• Work to complete: Reproduce the lines starting at the one that contains "Task: Open the square root formula icon" and ending at the last line, leaving out the pictures.

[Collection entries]
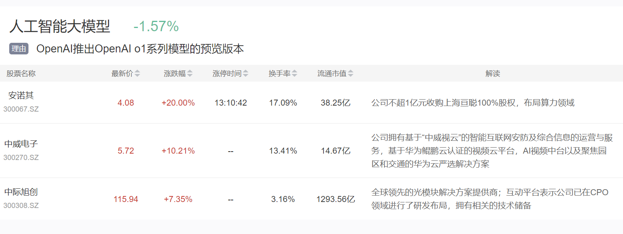The height and width of the screenshot is (234, 623).
Task: Click the 换手率 sort arrows icon
Action: (295, 74)
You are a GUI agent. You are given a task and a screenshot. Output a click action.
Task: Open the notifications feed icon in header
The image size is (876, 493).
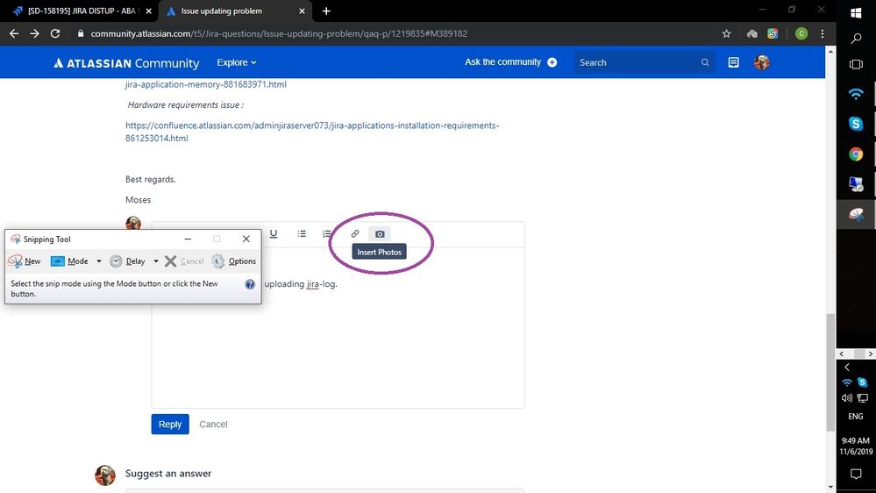(x=734, y=62)
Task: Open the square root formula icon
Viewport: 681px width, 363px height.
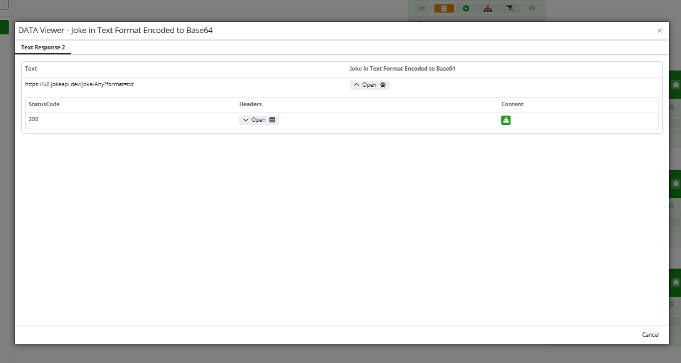Action: click(531, 8)
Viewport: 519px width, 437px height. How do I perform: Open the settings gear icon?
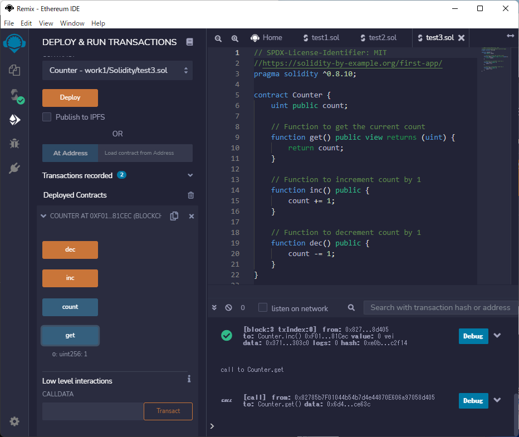pyautogui.click(x=14, y=421)
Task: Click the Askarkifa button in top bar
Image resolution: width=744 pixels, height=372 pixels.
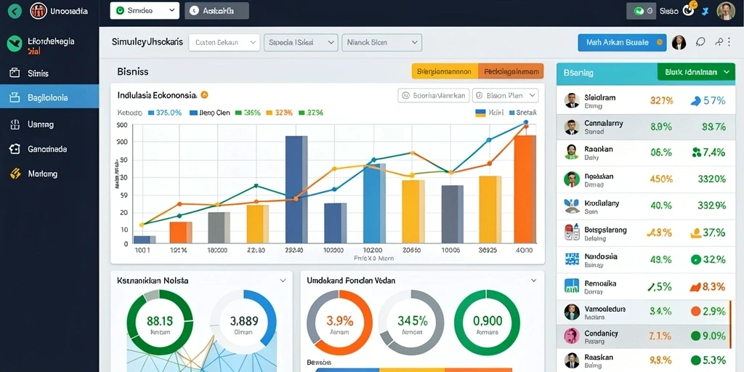Action: (x=217, y=11)
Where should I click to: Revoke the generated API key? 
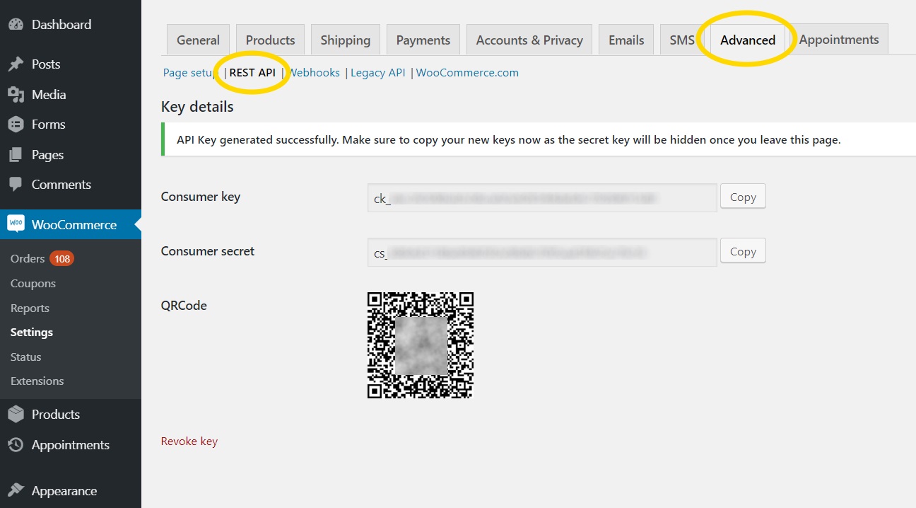point(189,440)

• Task response:
Task: Open the square root formula icon
Viewport: 681px width, 363px height.
Action: click(531, 8)
Viewport: 519px width, 437px height. How do I perform: Open the settings gear icon?
pyautogui.click(x=14, y=421)
Task: Click the Askarkifa button in top bar
Image resolution: width=744 pixels, height=372 pixels.
Action: (x=217, y=11)
Where should I click to: Revoke the generated API key? 
point(189,440)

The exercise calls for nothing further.